Some entries
+===+

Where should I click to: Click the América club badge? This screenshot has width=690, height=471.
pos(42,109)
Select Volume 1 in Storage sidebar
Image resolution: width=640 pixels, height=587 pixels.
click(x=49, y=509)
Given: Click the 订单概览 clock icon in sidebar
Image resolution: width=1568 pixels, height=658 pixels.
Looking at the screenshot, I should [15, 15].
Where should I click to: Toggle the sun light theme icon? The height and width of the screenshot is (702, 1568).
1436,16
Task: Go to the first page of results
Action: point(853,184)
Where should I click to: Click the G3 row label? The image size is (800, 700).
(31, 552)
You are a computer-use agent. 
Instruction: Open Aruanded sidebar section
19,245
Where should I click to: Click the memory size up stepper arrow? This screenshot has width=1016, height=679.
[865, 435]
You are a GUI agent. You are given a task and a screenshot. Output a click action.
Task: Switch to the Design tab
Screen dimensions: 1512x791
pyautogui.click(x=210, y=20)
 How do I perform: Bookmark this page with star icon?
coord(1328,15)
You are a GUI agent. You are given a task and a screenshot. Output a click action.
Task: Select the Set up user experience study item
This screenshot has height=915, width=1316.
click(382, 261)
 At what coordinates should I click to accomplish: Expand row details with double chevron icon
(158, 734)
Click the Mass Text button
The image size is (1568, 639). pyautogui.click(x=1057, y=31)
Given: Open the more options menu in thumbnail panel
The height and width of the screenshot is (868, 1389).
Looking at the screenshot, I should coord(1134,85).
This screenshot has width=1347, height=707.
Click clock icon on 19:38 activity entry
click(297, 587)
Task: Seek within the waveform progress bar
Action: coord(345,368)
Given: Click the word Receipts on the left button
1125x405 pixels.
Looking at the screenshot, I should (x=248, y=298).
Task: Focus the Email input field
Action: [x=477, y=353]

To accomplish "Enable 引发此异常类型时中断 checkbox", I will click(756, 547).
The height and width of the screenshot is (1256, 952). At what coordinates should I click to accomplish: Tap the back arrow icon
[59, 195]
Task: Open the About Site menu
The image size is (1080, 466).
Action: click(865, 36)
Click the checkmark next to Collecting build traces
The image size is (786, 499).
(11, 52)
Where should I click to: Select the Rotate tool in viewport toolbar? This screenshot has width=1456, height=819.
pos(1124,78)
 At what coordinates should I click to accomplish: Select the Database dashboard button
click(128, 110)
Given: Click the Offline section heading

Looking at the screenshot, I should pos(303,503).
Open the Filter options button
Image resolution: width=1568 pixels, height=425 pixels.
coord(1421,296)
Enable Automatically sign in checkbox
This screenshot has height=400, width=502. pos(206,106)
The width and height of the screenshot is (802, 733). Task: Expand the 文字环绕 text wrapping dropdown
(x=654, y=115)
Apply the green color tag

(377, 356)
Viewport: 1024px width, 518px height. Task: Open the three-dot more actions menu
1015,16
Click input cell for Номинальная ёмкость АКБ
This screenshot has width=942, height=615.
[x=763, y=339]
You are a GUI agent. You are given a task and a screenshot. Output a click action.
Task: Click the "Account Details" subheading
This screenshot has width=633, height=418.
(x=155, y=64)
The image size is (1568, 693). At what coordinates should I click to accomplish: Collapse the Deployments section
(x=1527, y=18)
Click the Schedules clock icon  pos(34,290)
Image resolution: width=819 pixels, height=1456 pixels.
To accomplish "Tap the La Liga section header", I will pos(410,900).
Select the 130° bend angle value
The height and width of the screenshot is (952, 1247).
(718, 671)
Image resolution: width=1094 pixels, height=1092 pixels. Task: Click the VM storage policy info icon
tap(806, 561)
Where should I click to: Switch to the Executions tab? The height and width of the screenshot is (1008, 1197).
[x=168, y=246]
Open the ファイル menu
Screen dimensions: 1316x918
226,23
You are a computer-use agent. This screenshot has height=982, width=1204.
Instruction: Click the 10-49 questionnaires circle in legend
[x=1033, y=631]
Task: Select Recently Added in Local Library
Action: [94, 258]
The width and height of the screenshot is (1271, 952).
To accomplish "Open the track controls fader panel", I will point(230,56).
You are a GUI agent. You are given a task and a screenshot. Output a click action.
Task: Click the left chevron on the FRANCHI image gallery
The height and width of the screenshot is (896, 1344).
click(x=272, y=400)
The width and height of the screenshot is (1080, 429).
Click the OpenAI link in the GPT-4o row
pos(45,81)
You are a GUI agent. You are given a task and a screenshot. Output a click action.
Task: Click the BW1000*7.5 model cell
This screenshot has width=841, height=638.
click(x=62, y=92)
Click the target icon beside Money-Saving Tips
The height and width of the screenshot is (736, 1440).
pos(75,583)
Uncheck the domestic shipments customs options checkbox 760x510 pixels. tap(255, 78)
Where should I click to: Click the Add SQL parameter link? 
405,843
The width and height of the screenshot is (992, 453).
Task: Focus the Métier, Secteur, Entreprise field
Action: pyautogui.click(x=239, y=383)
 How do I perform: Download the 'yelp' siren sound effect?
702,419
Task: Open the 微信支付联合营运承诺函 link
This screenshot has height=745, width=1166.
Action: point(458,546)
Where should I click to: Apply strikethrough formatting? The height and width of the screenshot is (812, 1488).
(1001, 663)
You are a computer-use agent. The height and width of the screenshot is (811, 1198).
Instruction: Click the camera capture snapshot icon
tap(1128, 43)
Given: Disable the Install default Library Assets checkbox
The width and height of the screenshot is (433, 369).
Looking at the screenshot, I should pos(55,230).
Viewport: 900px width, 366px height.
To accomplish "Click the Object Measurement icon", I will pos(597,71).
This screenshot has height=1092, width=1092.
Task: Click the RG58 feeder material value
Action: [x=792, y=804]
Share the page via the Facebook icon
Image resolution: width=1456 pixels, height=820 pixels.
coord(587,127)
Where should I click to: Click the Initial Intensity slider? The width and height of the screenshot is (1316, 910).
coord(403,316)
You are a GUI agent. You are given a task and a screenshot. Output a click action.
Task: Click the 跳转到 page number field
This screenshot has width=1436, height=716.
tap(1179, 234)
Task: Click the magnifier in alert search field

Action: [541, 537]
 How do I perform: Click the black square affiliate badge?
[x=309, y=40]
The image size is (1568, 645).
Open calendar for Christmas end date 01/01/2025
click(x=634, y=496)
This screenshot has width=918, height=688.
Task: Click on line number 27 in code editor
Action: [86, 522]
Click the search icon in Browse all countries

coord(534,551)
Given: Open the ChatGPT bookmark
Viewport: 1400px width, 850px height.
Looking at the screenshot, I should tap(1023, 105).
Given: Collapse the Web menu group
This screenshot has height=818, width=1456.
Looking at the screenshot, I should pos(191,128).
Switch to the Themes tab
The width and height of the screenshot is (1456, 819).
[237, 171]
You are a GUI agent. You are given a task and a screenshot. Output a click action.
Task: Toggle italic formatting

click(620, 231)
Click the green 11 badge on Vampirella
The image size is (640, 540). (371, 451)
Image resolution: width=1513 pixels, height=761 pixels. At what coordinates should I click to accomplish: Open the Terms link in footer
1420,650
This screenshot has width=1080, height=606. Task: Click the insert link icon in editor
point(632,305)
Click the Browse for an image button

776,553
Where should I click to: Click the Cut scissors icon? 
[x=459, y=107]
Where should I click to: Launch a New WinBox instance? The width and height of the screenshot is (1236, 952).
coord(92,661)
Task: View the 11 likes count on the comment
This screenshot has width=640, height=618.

+===+

§ WHAT THIS TASK INVOLVES: Convert every line of the entries above into a JSON list of strings, one string per line, leaving out the blank lines.

§ WRITTEN SOLUTION:
[
  "Where should I click to: Click the América club badge? This screenshot has width=690, height=471.",
  "pos(42,109)",
  "Select Volume 1 in Storage sidebar",
  "Image resolution: width=640 pixels, height=587 pixels.",
  "click(x=49, y=509)",
  "Given: Click the 订单概览 clock icon in sidebar",
  "Image resolution: width=1568 pixels, height=658 pixels.",
  "Looking at the screenshot, I should [15, 15].",
  "Where should I click to: Toggle the sun light theme icon? The height and width of the screenshot is (702, 1568).",
  "1436,16",
  "Task: Go to the first page of results",
  "Action: point(853,184)",
  "Where should I click to: Click the G3 row label? The image size is (800, 700).",
  "(31, 552)",
  "You are a computer-use agent. ",
  "Instruction: Open Aruanded sidebar section",
  "19,245",
  "Where should I click to: Click the memory size up stepper arrow? This screenshot has width=1016, height=679.",
  "[865, 435]",
  "You are a GUI agent. You are given a task and a screenshot. Output a click action.",
  "Task: Switch to the Design tab",
  "Screen dimensions: 1512x791",
  "pyautogui.click(x=210, y=20)",
  " How do I perform: Bookmark this page with star icon?",
  "coord(1328,15)",
  "You are a GUI agent. You are given a task and a screenshot. Output a click action.",
  "Task: Select the Set up user experience study item",
  "This screenshot has height=915, width=1316.",
  "click(382, 261)",
  " At what coordinates should I click to accomplish: Expand row details with double chevron icon",
  "(158, 734)",
  "Click the Mass Text button",
  "The image size is (1568, 639). pyautogui.click(x=1057, y=31)",
  "Given: Open the more options menu in thumbnail panel",
  "The height and width of the screenshot is (868, 1389).",
  "Looking at the screenshot, I should coord(1134,85).",
  "This screenshot has width=1347, height=707.",
  "Click clock icon on 19:38 activity entry",
  "click(297, 587)",
  "Task: Seek within the waveform progress bar",
  "Action: coord(345,368)",
  "Given: Click the word Receipts on the left button",
  "1125x405 pixels.",
  "Looking at the screenshot, I should (x=248, y=298).",
  "Task: Focus the Email input field",
  "Action: [x=477, y=353]",
  "To accomplish \"Enable 引发此异常类型时中断 checkbox\", I will click(756, 547).",
  "The height and width of the screenshot is (1256, 952). At what coordinates should I click to accomplish: Tap the back arrow icon",
  "[59, 195]",
  "Task: Open the About Site menu",
  "The image size is (1080, 466).",
  "Action: click(865, 36)",
  "Click the checkmark next to Collecting build traces",
  "The image size is (786, 499).",
  "(11, 52)",
  "Where should I click to: Select the Rotate tool in viewport toolbar? This screenshot has width=1456, height=819.",
  "pos(1124,78)",
  " At what coordinates should I click to accomplish: Select the Database dashboard button",
  "click(128, 110)",
  "Given: Click the Offline section heading",
  "Looking at the screenshot, I should pos(303,503).",
  "Open the Filter options button",
  "Image resolution: width=1568 pixels, height=425 pixels.",
  "coord(1421,296)",
  "Enable Automatically sign in checkbox",
  "This screenshot has height=400, width=502. pos(206,106)",
  "The width and height of the screenshot is (802, 733). Task: Expand the 文字环绕 text wrapping dropdown",
  "(x=654, y=115)",
  "Apply the green color tag",
  "(377, 356)",
  "Viewport: 1024px width, 518px height. Task: Open the three-dot more actions menu",
  "1015,16",
  "Click input cell for Номинальная ёмкость АКБ",
  "This screenshot has width=942, height=615.",
  "[x=763, y=339]",
  "You are a GUI agent. You are given a task and a screenshot. Output a click action.",
  "Task: Click the \"Account Details\" subheading",
  "This screenshot has width=633, height=418.",
  "(x=155, y=64)",
  "The image size is (1568, 693). At what coordinates should I click to accomplish: Collapse the Deployments section",
  "(x=1527, y=18)",
  "Click the Schedules clock icon  pos(34,290)",
  "Image resolution: width=819 pixels, height=1456 pixels.",
  "To accomplish \"Tap the La Liga section header\", I will pos(410,900).",
  "Select the 130° bend angle value",
  "The height and width of the screenshot is (952, 1247).",
  "(718, 671)",
  "Image resolution: width=1094 pixels, height=1092 pixels. Task: Click the VM storage policy info icon",
  "tap(806, 561)",
  "Where should I click to: Switch to the Executions tab? The height and width of the screenshot is (1008, 1197).",
  "[x=168, y=246]",
  "Open the ファイル menu",
  "Screen dimensions: 1316x918",
  "226,23",
  "You are a computer-use agent. This screenshot has height=982, width=1204.",
  "Instruction: Click the 10-49 questionnaires circle in legend",
  "[x=1033, y=631]",
  "Task: Select Recently Added in Local Library",
  "Action: [94, 258]",
  "The width and height of the screenshot is (1271, 952).",
  "To accomplish \"Open the track controls fader panel\", I will point(230,56).",
  "You are a GUI agent. You are given a task and a screenshot. Output a click action.",
  "Task: Click the left chevron on the FRANCHI image gallery",
  "The height and width of the screenshot is (896, 1344).",
  "click(x=272, y=400)",
  "The width and height of the screenshot is (1080, 429).",
  "Click the OpenAI link in the GPT-4o row",
  "pos(45,81)",
  "You are a GUI agent. You are given a task and a screenshot. Output a click action.",
  "Task: Click the BW1000*7.5 model cell",
  "This screenshot has width=841, height=638.",
  "click(x=62, y=92)",
  "Click the target icon beside Money-Saving Tips",
  "The height and width of the screenshot is (736, 1440).",
  "pos(75,583)",
  "Uncheck the domestic shipments customs options checkbox 760x510 pixels. tap(255, 78)",
  "Where should I click to: Click the Add SQL parameter link? ",
  "405,843",
  "The width and height of the screenshot is (992, 453).",
  "Task: Focus the Métier, Secteur, Entreprise field",
  "Action: pyautogui.click(x=239, y=383)",
  " How do I perform: Download the 'yelp' siren sound effect?",
  "702,419",
  "Task: Open the 微信支付联合营运承诺函 link",
  "This screenshot has height=745, width=1166.",
  "Action: point(458,546)",
  "Where should I click to: Apply strikethrough formatting? The height and width of the screenshot is (812, 1488).",
  "(1001, 663)",
  "You are a computer-use agent. The height and width of the screenshot is (811, 1198).",
  "Instruction: Click the camera capture snapshot icon",
  "tap(1128, 43)",
  "Given: Disable the Install default Library Assets checkbox",
  "The width and height of the screenshot is (433, 369).",
  "Looking at the screenshot, I should pos(55,230).",
  "Viewport: 900px width, 366px height.",
  "To accomplish \"Click the Object Measurement icon\", I will pos(597,71).",
  "This screenshot has height=1092, width=1092.",
  "Task: Click the RG58 feeder material value",
  "Action: [x=792, y=804]",
  "Share the page via the Facebook icon",
  "Image resolution: width=1456 pixels, height=820 pixels.",
  "coord(587,127)",
  "Where should I click to: Click the Initial Intensity slider? The width and height of the screenshot is (1316, 910).",
  "coord(403,316)",
  "You are a GUI agent. You are given a task and a screenshot. Output a click action.",
  "Task: Click the 跳转到 page number field",
  "This screenshot has width=1436, height=716.",
  "tap(1179, 234)",
  "Task: Click the magnifier in alert search field",
  "Action: [541, 537]",
  " How do I perform: Click the black square affiliate badge?",
  "[x=309, y=40]",
  "The image size is (1568, 645).",
  "Open calendar for Christmas end date 01/01/2025",
  "click(x=634, y=496)",
  "This screenshot has width=918, height=688.",
  "Task: Click on line number 27 in code editor",
  "Action: [86, 522]",
  "Click the search icon in Browse all countries",
  "coord(534,551)",
  "Given: Open the ChatGPT bookmark",
  "Viewport: 1400px width, 850px height.",
  "Looking at the screenshot, I should tap(1023, 105).",
  "Given: Collapse the Web menu group",
  "This screenshot has height=818, width=1456.",
  "Looking at the screenshot, I should pos(191,128).",
  "Switch to the Themes tab",
  "The width and height of the screenshot is (1456, 819).",
  "[237, 171]",
  "You are a GUI agent. You are given a task and a screenshot. Output a click action.",
  "Task: Toggle italic formatting",
  "click(620, 231)",
  "Click the green 11 badge on Vampirella",
  "The image size is (640, 540). (371, 451)",
  "Image resolution: width=1513 pixels, height=761 pixels. At what coordinates should I click to accomplish: Open the Terms link in footer",
  "1420,650",
  "This screenshot has width=1080, height=606. Task: Click the insert link icon in editor",
  "point(632,305)",
  "Click the Browse for an image button",
  "776,553",
  "Where should I click to: Click the Cut scissors icon? ",
  "[x=459, y=107]",
  "Where should I click to: Launch a New WinBox instance? The width and height of the screenshot is (1236, 952).",
  "coord(92,661)",
  "Task: View the 11 likes count on the comment",
  "This screenshot has width=640, height=618."
]